== WORK TO BE COMPLETED ==
Give the entries again exactly, every one of them.

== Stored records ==
----
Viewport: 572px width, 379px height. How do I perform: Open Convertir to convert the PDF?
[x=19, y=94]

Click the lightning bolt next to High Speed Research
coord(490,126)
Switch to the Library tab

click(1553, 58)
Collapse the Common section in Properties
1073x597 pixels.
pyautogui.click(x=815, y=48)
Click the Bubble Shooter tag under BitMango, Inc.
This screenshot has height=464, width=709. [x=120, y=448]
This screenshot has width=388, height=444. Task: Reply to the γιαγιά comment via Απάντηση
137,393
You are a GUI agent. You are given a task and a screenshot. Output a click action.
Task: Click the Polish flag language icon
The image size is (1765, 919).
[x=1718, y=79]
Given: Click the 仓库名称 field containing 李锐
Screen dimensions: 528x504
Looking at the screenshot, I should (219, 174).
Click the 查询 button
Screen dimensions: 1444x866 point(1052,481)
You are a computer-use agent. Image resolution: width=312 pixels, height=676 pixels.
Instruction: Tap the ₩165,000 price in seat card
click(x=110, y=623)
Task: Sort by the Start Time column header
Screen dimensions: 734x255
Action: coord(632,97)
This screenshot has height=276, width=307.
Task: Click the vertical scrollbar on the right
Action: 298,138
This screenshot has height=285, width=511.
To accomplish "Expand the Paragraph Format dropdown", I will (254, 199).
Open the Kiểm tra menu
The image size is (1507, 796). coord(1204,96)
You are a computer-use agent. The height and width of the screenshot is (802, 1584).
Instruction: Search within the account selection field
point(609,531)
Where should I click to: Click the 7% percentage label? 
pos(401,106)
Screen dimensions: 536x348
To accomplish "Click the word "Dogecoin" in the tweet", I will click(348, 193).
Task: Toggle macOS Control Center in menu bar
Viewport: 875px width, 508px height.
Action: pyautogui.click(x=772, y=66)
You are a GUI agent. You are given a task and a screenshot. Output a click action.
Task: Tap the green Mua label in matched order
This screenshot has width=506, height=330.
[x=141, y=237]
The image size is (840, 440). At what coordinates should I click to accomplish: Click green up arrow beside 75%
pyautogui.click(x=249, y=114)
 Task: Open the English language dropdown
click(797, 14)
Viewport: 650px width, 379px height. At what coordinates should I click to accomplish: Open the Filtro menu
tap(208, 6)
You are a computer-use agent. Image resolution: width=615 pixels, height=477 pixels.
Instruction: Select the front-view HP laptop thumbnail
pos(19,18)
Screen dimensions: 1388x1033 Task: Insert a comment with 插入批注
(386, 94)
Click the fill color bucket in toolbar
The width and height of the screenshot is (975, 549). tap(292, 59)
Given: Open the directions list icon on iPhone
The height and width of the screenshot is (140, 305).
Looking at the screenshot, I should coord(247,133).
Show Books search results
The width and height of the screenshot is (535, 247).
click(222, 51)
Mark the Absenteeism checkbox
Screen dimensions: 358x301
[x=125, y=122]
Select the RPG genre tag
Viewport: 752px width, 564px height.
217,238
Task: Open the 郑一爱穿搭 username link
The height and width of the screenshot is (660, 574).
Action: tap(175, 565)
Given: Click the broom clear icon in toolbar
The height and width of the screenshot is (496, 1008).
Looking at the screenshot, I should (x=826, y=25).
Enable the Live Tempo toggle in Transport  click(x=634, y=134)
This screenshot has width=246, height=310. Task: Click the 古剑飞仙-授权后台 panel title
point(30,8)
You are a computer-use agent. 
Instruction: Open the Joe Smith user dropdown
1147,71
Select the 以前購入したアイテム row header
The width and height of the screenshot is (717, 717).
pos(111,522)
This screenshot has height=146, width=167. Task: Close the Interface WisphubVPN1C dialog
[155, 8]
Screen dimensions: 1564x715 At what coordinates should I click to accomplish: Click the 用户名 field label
----
== ANSWER BOX ==
Viewport: 572px width, 379px height. How do I perform: Open Convertir to convert the PDF?
[x=19, y=94]

Click the lightning bolt next to High Speed Research
coord(490,126)
Switch to the Library tab

click(1553, 58)
Collapse the Common section in Properties
1073x597 pixels.
pyautogui.click(x=815, y=48)
Click the Bubble Shooter tag under BitMango, Inc.
This screenshot has height=464, width=709. [x=120, y=448]
This screenshot has width=388, height=444. Task: Reply to the γιαγιά comment via Απάντηση
137,393
You are a GUI agent. You are given a task and a screenshot. Output a click action.
Task: Click the Polish flag language icon
The image size is (1765, 919).
[x=1718, y=79]
Given: Click the 仓库名称 field containing 李锐
Screen dimensions: 528x504
Looking at the screenshot, I should (219, 174).
Click the 查询 button
Screen dimensions: 1444x866 point(1052,481)
You are a computer-use agent. Image resolution: width=312 pixels, height=676 pixels.
Instruction: Tap the ₩165,000 price in seat card
click(x=110, y=623)
Task: Sort by the Start Time column header
Screen dimensions: 734x255
Action: coord(632,97)
This screenshot has height=276, width=307.
Task: Click the vertical scrollbar on the right
Action: 298,138
This screenshot has height=285, width=511.
To accomplish "Expand the Paragraph Format dropdown", I will (254, 199).
Open the Kiểm tra menu
The image size is (1507, 796). coord(1204,96)
You are a computer-use agent. The height and width of the screenshot is (802, 1584).
Instruction: Search within the account selection field
point(609,531)
Where should I click to: Click the 7% percentage label? 
pos(401,106)
Screen dimensions: 536x348
To accomplish "Click the word "Dogecoin" in the tweet", I will click(348, 193).
Task: Toggle macOS Control Center in menu bar
Viewport: 875px width, 508px height.
Action: pyautogui.click(x=772, y=66)
You are a GUI agent. You are given a task and a screenshot. Output a click action.
Task: Tap the green Mua label in matched order
This screenshot has width=506, height=330.
[x=141, y=237]
The image size is (840, 440). At what coordinates should I click to accomplish: Click green up arrow beside 75%
pyautogui.click(x=249, y=114)
 Task: Open the English language dropdown
click(797, 14)
Viewport: 650px width, 379px height. At what coordinates should I click to accomplish: Open the Filtro menu
tap(208, 6)
You are a computer-use agent. Image resolution: width=615 pixels, height=477 pixels.
Instruction: Select the front-view HP laptop thumbnail
pos(19,18)
Screen dimensions: 1388x1033 Task: Insert a comment with 插入批注
(386, 94)
Click the fill color bucket in toolbar
The width and height of the screenshot is (975, 549). tap(292, 59)
Given: Open the directions list icon on iPhone
The height and width of the screenshot is (140, 305).
Looking at the screenshot, I should coord(247,133).
Show Books search results
The width and height of the screenshot is (535, 247).
click(222, 51)
Mark the Absenteeism checkbox
Screen dimensions: 358x301
[x=125, y=122]
Select the RPG genre tag
Viewport: 752px width, 564px height.
217,238
Task: Open the 郑一爱穿搭 username link
The height and width of the screenshot is (660, 574).
Action: tap(175, 565)
Given: Click the broom clear icon in toolbar
The height and width of the screenshot is (496, 1008).
Looking at the screenshot, I should (x=826, y=25).
Enable the Live Tempo toggle in Transport  click(x=634, y=134)
This screenshot has width=246, height=310. Task: Click the 古剑飞仙-授权后台 panel title
point(30,8)
You are a computer-use agent. 
Instruction: Open the Joe Smith user dropdown
1147,71
Select the 以前購入したアイテム row header
The width and height of the screenshot is (717, 717).
pos(111,522)
This screenshot has height=146, width=167. Task: Close the Interface WisphubVPN1C dialog
[155, 8]
Screen dimensions: 1564x715 At what coordinates should I click to accomplish: Click the 用户名 field label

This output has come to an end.